In dieser Arbeit möchte ich untersuchen, wie dieses Kapital (symbolisches Kapital im bourdieuschen Sinne) gestaltet ist und ob sich Negativpreise wie die Golden Raspberry mit den Merkmalen der Ehrdistribution, wie sie Ludgera Vogt in ihrer Arbeit „Zur Empirie der Ehre“ aufstellt, vereinen lassen. Letztendlich soll damit die Frage beantwortet werden, ob Antiauszeichnungen eine ähnlich wichtige Rolle für die Gesellschaft spielen, wie positive Ehrungen – etwa der Oscar oder das Bundesverdienstkreuz - mit ihrer steuernden und festigenden Funktion.
Inhaltsverzeichnis
1. Einleitung
2. Merkmale von Negativpreisen
2.1 Golden Raspberry Award
2.2 Big Brother Award
2.3 Unwort des Jahres
2.4 Gemeinsamkeiten
3. Ehrungen als symbolisches Kapital
3.1 Symbolisches Kapital bei Pierre Bourdieu
3.2 Zweckrationalität
3.3 Wertrationalität
4. Negatives symbolisches Kapital
5. Resümee
6. Literaturverzeichnis
1. Einleitung
Die Verleihung der „Razzie-Awards“, der Goldenen Himbeere, scheint auf den ersten Blick kaum etwas gemein zu haben mit der Überreichung der heiß ersehnten Oscar-Trophäe, die anzeigt, dass ein Schauspieler, eine Regisseurin, ein Musiker oder eine Kamerafrau auf dem Gipfel ihrer oder seiner Karriere angelangt ist. Für die Nominierung zur Golden Raspberry wird sich kaum jemand überschwänglich bedanken, die Wenigsten werden den Preis selbst in Empfang nehmen oder gar eine Dankesrede halten. Der materielle Wert des „Gegen-Oscars“ ist gering und der Imageschaden für Künstler, die sich selbst und ihre Arbeit ernst nehmen, nicht zu unterschätzen.
Trotzdem kann der „Razzie“ als institutionalisiertes „Instrument zur Distribution von Ehre“[1] betrachtet werden, über welches auf öffentlichkeitswirksame Art und Weise, d.h. in einer festlich gerahmten und von den Medien interessiert verfolgten Zeremonie, symbolisches Kapital im bourdieuschen Sinne[2] transferiert wird.
In dieser Arbeit möchte ich untersuchen, wie dieses Kapital gestaltet ist und ob sich Negativpreise wie die Golden Raspberry mit den Merkmalen der Ehrdistribution, wie sie Ludgera Vogt in ihrer Arbeit „Zur Empirie der Ehre“[3] aufstellt, vereinen lassen. Letztendlich soll damit die Frage beantwortet werden, ob Antiauszeichnungen eine ähnlich wichtige Rolle für die Gesellschaft spielen, wie positive Ehrungen – etwa der Oscar oder das Bundesverdienstkreuz - mit ihrer steuernden und festigenden Funktion.

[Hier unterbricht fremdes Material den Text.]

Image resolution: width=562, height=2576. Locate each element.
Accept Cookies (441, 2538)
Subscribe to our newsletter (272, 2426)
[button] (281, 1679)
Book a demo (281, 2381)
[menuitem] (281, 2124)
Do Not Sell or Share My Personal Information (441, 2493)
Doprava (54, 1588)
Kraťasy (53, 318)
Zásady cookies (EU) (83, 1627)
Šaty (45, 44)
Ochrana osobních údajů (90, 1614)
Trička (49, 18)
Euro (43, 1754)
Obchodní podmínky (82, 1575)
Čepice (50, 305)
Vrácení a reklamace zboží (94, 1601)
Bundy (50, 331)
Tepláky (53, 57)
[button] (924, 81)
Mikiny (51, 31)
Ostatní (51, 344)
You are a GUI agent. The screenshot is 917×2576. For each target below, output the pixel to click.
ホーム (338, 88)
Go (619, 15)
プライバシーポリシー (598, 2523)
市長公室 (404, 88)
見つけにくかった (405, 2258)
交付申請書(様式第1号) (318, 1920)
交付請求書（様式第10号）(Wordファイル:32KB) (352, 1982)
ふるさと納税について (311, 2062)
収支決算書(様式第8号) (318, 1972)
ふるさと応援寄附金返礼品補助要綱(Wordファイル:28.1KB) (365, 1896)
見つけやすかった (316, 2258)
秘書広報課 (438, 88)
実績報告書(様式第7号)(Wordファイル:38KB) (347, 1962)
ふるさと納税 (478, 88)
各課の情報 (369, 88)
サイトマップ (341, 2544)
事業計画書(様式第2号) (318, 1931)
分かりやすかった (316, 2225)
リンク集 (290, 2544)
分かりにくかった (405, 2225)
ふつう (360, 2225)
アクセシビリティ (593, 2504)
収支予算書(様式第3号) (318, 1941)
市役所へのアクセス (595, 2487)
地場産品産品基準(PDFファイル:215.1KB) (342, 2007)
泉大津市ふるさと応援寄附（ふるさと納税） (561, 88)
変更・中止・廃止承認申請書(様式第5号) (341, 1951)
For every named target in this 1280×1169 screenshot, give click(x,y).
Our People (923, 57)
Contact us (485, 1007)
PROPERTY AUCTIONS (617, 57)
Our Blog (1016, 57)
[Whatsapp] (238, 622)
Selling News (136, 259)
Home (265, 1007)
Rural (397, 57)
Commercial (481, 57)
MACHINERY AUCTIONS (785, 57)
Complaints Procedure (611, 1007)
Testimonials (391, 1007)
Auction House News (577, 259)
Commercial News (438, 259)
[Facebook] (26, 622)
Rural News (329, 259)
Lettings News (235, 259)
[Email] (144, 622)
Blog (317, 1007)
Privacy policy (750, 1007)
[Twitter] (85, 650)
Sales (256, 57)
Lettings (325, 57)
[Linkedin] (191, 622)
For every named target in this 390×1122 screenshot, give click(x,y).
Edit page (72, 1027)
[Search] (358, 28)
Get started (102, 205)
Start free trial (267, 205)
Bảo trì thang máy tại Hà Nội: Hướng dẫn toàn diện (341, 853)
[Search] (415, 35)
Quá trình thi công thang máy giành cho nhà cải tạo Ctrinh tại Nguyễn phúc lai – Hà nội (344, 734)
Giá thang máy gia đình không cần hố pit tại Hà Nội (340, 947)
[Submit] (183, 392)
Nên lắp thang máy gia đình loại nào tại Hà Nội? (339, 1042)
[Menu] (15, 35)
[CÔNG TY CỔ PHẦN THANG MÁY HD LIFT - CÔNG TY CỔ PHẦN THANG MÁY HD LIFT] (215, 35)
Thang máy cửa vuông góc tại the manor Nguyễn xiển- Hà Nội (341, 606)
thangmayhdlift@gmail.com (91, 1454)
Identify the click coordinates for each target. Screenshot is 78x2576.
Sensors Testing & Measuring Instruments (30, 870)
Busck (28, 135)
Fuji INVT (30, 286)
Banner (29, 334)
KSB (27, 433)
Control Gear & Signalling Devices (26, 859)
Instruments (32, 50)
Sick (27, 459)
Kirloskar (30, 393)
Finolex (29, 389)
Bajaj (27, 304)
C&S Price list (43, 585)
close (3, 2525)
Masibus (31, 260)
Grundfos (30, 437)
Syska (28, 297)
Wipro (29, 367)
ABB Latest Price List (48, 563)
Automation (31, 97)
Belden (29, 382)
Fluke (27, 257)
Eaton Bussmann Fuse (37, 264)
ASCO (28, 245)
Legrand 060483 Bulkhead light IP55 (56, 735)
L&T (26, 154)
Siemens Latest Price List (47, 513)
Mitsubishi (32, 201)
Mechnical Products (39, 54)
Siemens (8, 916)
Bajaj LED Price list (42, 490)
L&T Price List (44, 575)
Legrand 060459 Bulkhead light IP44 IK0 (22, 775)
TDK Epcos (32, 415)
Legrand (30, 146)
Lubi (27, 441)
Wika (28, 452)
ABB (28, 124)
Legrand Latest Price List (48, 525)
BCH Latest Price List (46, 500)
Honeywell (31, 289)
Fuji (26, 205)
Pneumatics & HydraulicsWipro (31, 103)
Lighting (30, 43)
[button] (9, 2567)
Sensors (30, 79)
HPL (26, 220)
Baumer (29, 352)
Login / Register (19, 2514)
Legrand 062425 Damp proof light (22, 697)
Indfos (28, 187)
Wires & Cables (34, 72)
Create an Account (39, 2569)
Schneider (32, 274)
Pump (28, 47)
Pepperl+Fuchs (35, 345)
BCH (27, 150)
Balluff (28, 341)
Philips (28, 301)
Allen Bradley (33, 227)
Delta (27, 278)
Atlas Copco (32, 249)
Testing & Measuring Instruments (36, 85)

Zu diesem Zweck sollen drei Beispiele für Negativpreise, die regelmäßig von unabhängigen Institutionen auf verschiedenen Gebieten vergeben werden, vorgestellt werden. Die Wahl fiel auf den bereits erwähnten Golden Raspberry Award, den Big Brother Award, sowie das Unwort des Jahres. Grund dafür ist ihre relativ hohe Popularität und Diversität.
Untersucht wird anschließend, ob die zweckrationale sowie die wertrationale Dimension der Ehre, die Ludgera Vogt als Wesensmerkmal von positiven Ehrungen erkennt, auch in Negativpreisen zu finden ist und ob sich auch für sie eine Steuerungs- und Festigungsfunktion für die Gesellschaft feststellen lässt.
Abschließend kann unter Rückgriff auf die Kapitalientheorie von Pierre Bourdieu ein Deutungsversuch zur gesellschaftlichen Relevanz von Antiauszeichnungen gewagt werden.
2. Merkmale von Negativpreisen
An den folgenden drei, aus verschiedenen Bereichen stammenden Antiauszeichnungen möchte ich versuchen, einige Gemeinsamkeiten dieser Preise und ihrer Stifter zu erkennen.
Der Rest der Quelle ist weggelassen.